Police Chief Kate Burkholder is a veteran officer but this family annihilation has even the most seasoned veterans on her squad horrified. Though it’s made to appear as though the father committed the crime, it becomes clear to Kate and her crew pretty quickly that the whole scene was staged; within an hour of being at the scene they know someone in their small, quiet community is a monster in disguise. As they begin to sift through the evidence it becomes apparent that the investigation needs to center on young Mary, a daughter who may have been considering leaving the Amish way of life. Mary reminds Kate far too much of herself for her own comfort. Already in a precarious emotional state, she is unsure whether she should call agent John Tomasetti of the Ohio Bureau of Criminal Apprehension. She has no doubt he will be an asset to their investigation but will their on-again/off-again relationship effect their ability to work together?
John is in a difficult situation when Kate calls. Suspended from the bureau, he is certain of only one thing – he doesn’t want to be home alone. He isn’t certain helping Kate won’t ruin his already strained relationship with the powers that be at Criminal Apprehension. He doesn’t want to tell her about his suspension and he isn’t sure he wants to deal with the relationship – if you can call what they have a relationship.
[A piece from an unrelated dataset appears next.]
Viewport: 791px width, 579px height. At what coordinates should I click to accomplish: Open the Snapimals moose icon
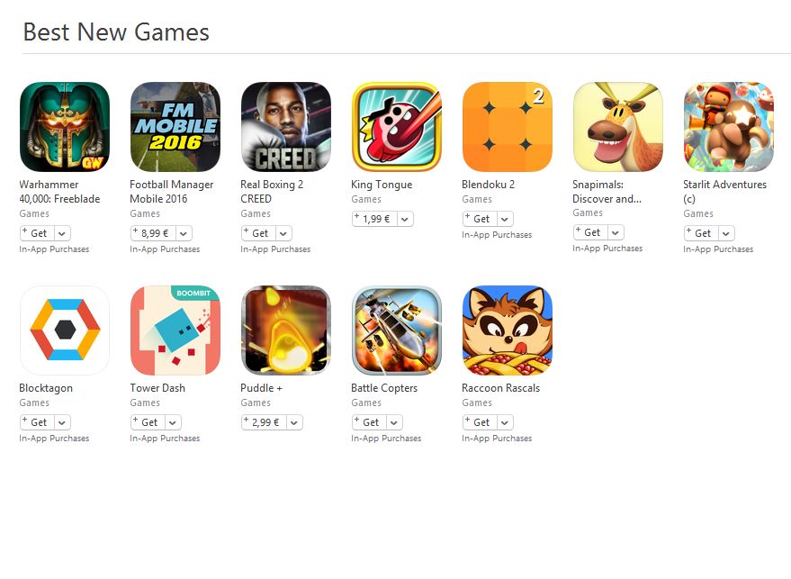coord(618,127)
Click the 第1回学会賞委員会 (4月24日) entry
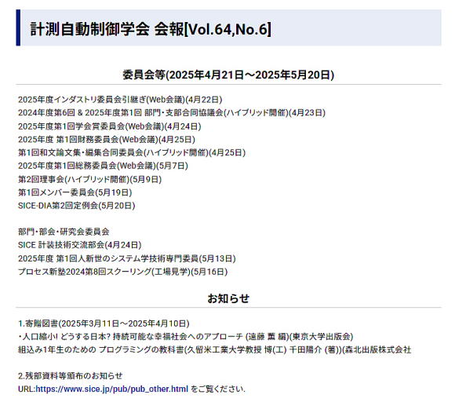 110,126
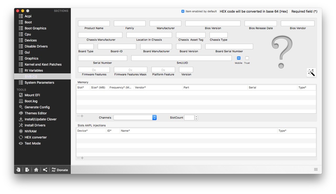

But he is inexorably drawn into the tangled web of this killer and the woman fighting him with everything she has.
Suspense fans will not be disappointed in this novel of how evil lurks in even the most peaceful of places. The crime is intriguing, the victims so sympathetic you feel as saddened as if they were real and you had actually known them. I found myself twisting and turning just as Kate did, trying to get a handle on something that seemed to have no meaning. The killer was frightening, at once so human and normal you couldn’t suspect him and so horrifyingly brutal you wondered how he could walk among us without everyone immediately knowing what he was. Even when the story ended a part of me couldn’t believe who had committed the crime and why.
There were some problems though. The entire time I was reading this book I was reminded of sinister gray days that are accompanied by a slow, incessant rain that quietly but swiftly floods your basement and makes you question if the sun had ever really existed – or if it was just a hallucination you had come up with. Kate seems pulled completely into the crime, and since much of the tale is told in the first person we are pulled into this dark, cloudy abyss with her. John too seems lost in dismal thoughts, unable to bring any levity to a very, very heavy situation. Their romance is even a bit cold, coming across more as two people in need than two people falling in love.
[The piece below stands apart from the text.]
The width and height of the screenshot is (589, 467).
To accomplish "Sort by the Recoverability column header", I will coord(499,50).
I also found myself growing a bit tired of Kate and John’s baggage. I know that it makes them far more interesting characters, but this time out I felt like I was lugging the luggage for them and it felt a bit wearying. I began to wonder how Kate was going to effectively do her job if she was going to let every crime yank her into her past.
This is book two of a series. I’ve read book one – in fact I’d recommend it to fans of suspense novels – and I would encourage people to start with Sworn to Silence . But you don’t have to read that to enjoy this one.
Though Pray for Silence has its imperfections, this is a first rate thriller. The mystery is cutting edge and Ms. Castillo doesn’t blink at taking a long, hard look at the violence that lies just beneath the surface of the human animal. While there may not be enough romance to satisfy romantic suspense fans, readers who enjoy a good mystery will find themselves well satisfied at the end of this one.